*Provided records*.
»»
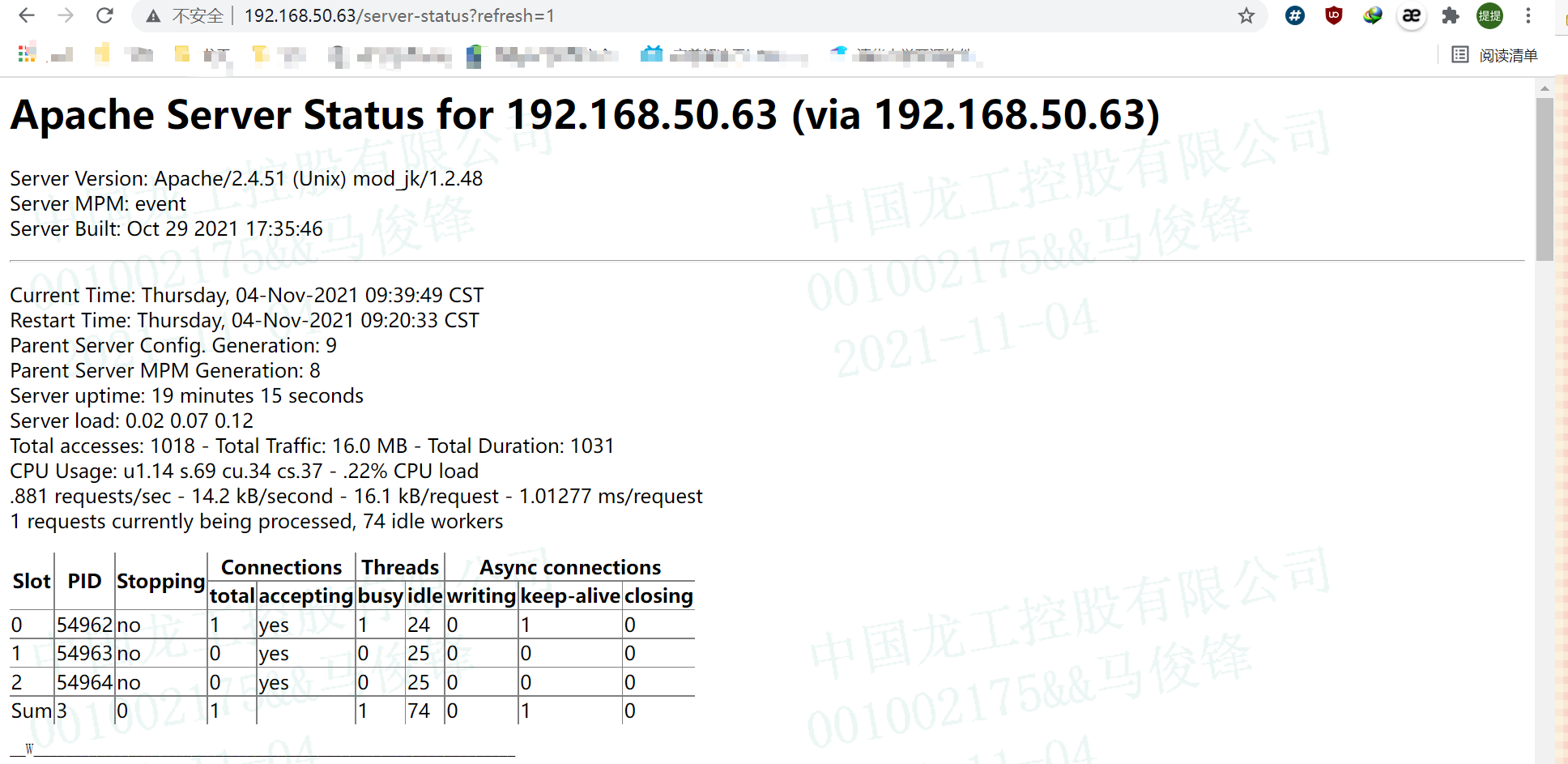
Task: Reload the server-status page
Action: pos(104,15)
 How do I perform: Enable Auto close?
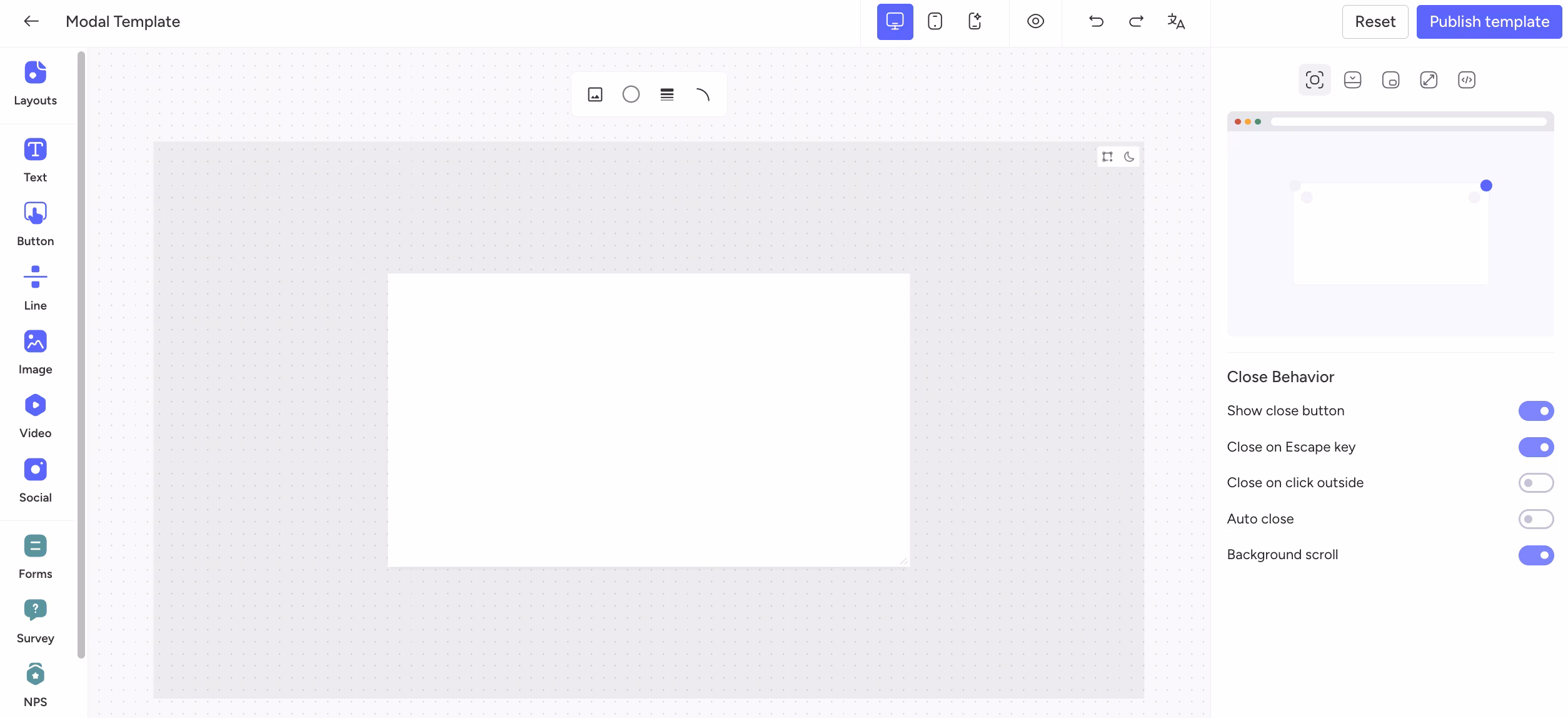1536,519
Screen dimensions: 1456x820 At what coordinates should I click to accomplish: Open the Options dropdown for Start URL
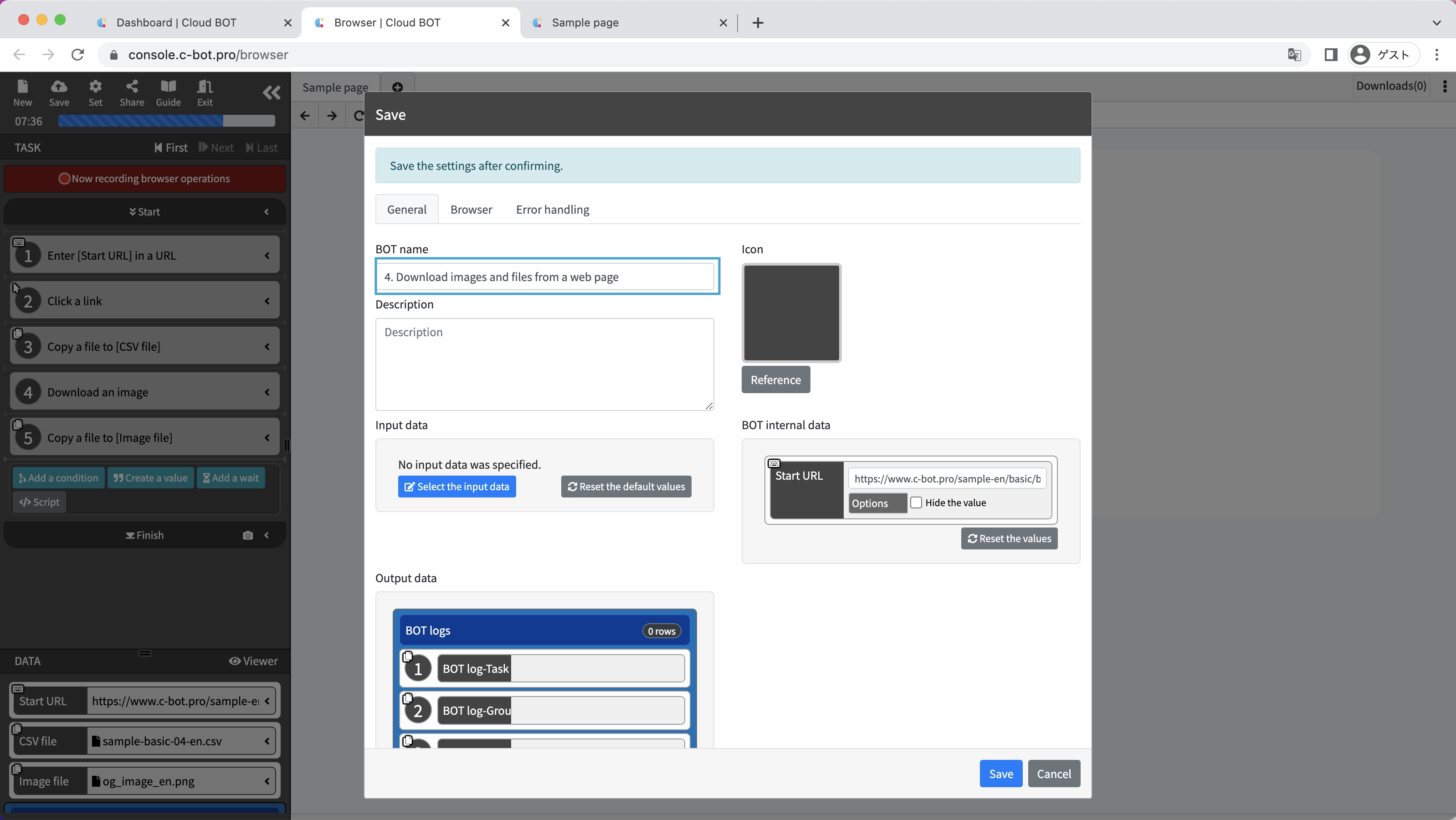point(877,503)
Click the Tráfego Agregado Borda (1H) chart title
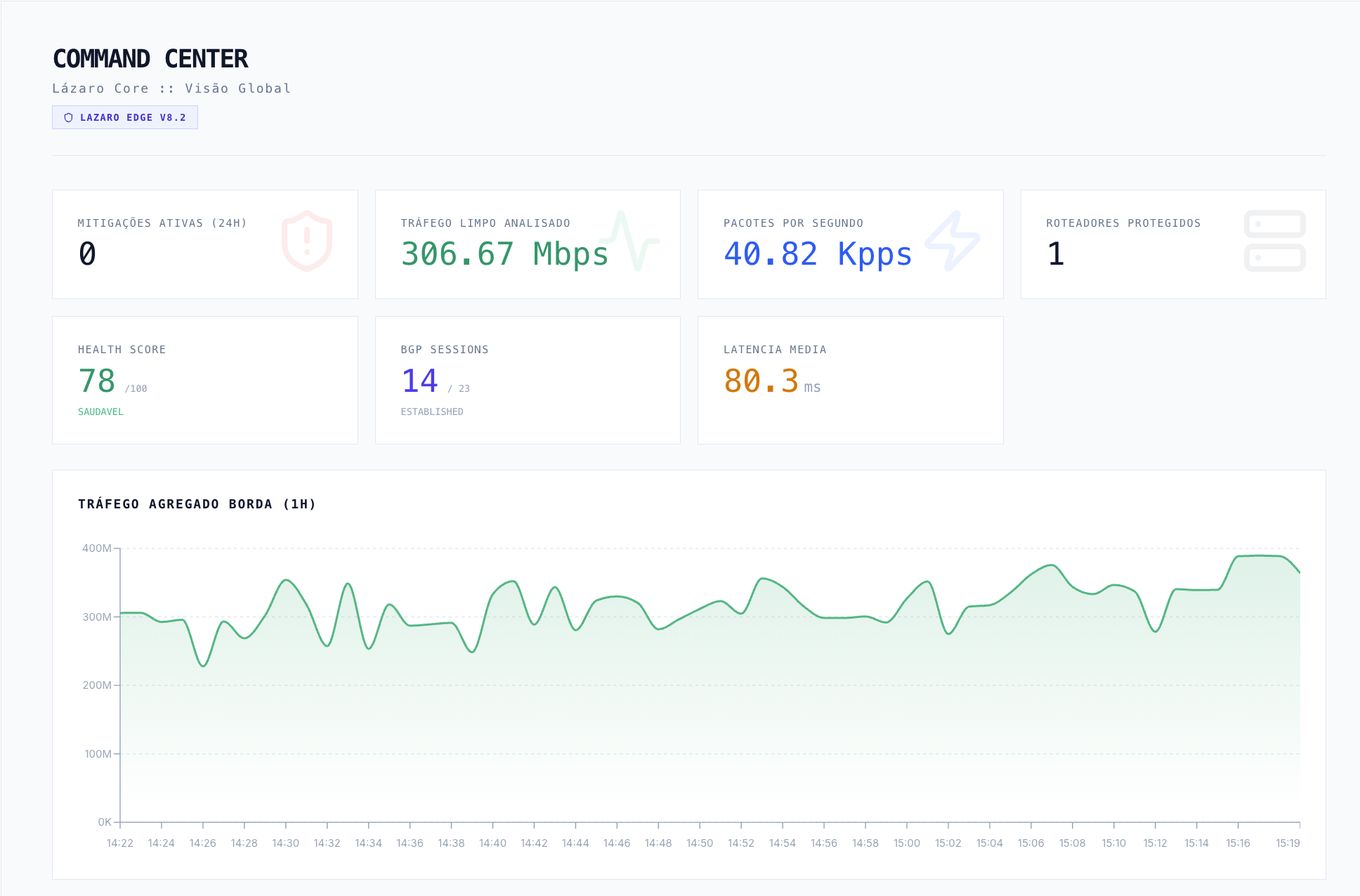The height and width of the screenshot is (896, 1360). (x=197, y=504)

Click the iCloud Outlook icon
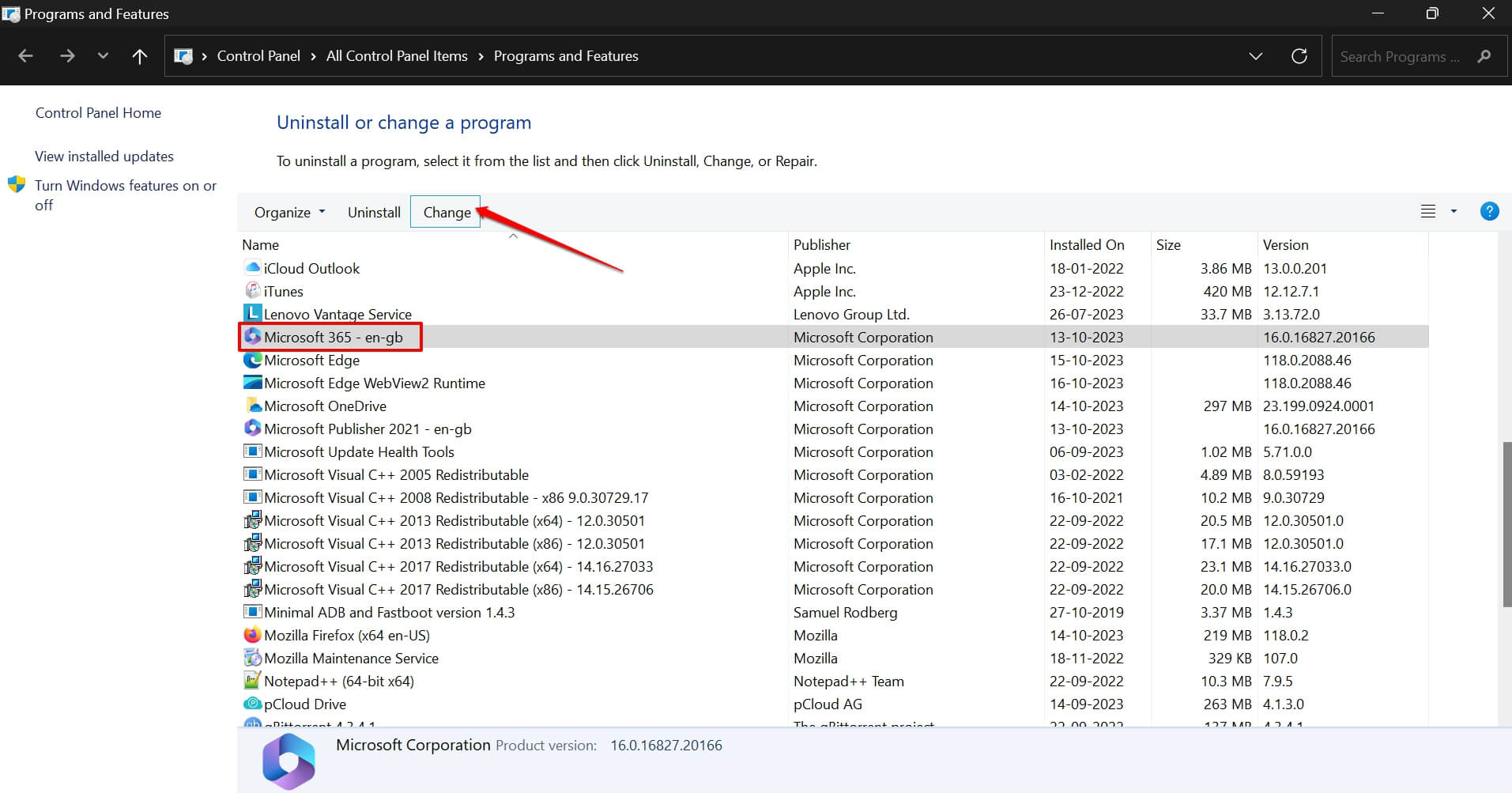(251, 268)
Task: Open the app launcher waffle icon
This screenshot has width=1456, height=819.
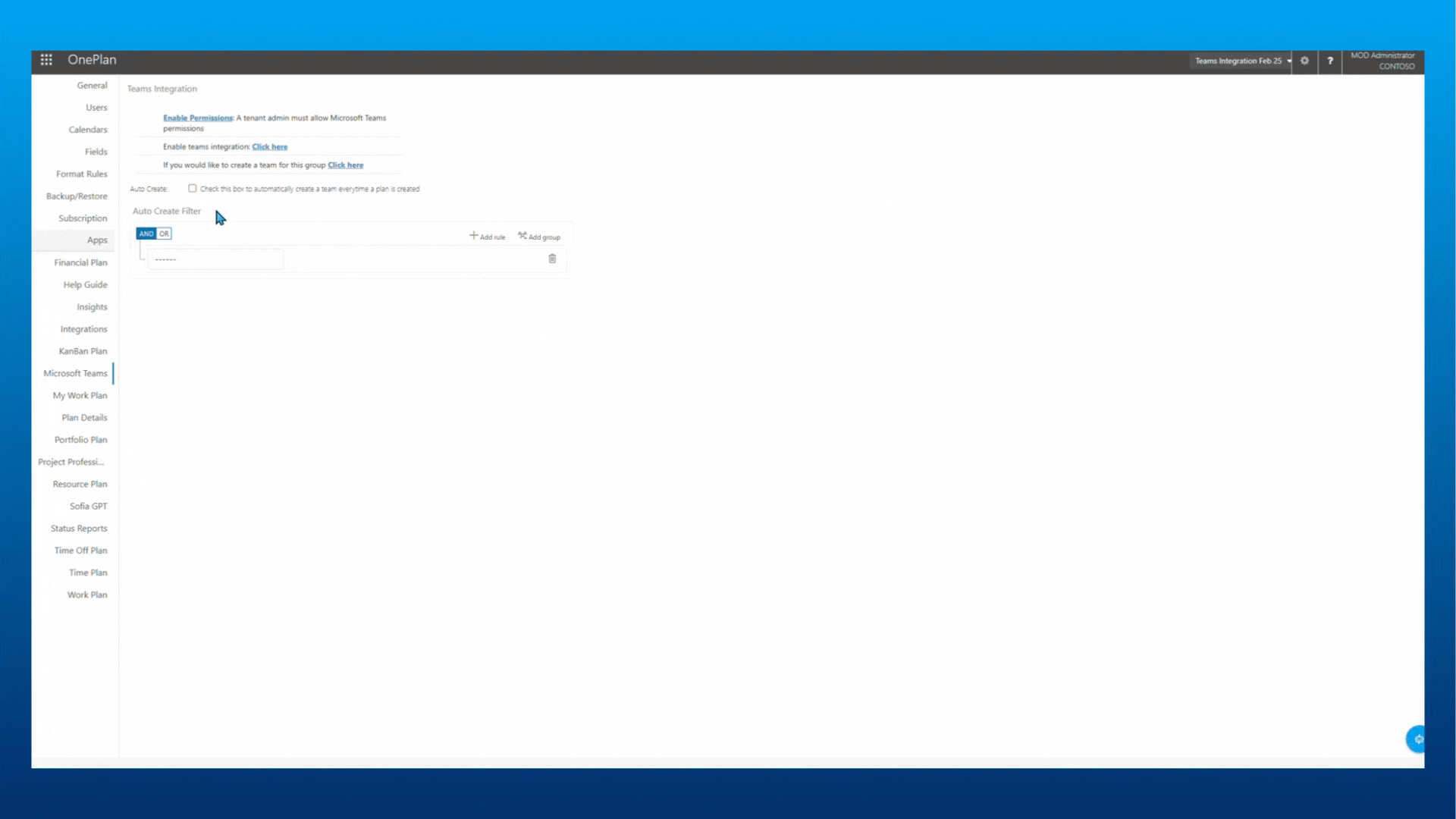Action: pyautogui.click(x=46, y=60)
««
Only the lines from the one containing "How do I perform: Enable Auto close?" to the end of the listing belong in the answer, exactly as they stand and with no pictures.

*Final answer*.
 How do I perform: Enable Auto close?
1536,519
Screen dimensions: 1456x820 At what coordinates should I click to accomplish: Open the Options dropdown for Start URL
point(877,503)
Click the Tráfego Agregado Borda (1H) chart title
The height and width of the screenshot is (896, 1360). (x=197, y=504)

Click the iCloud Outlook icon
(251, 268)
Task: Open the app launcher waffle icon
This screenshot has width=1456, height=819.
Action: pyautogui.click(x=46, y=60)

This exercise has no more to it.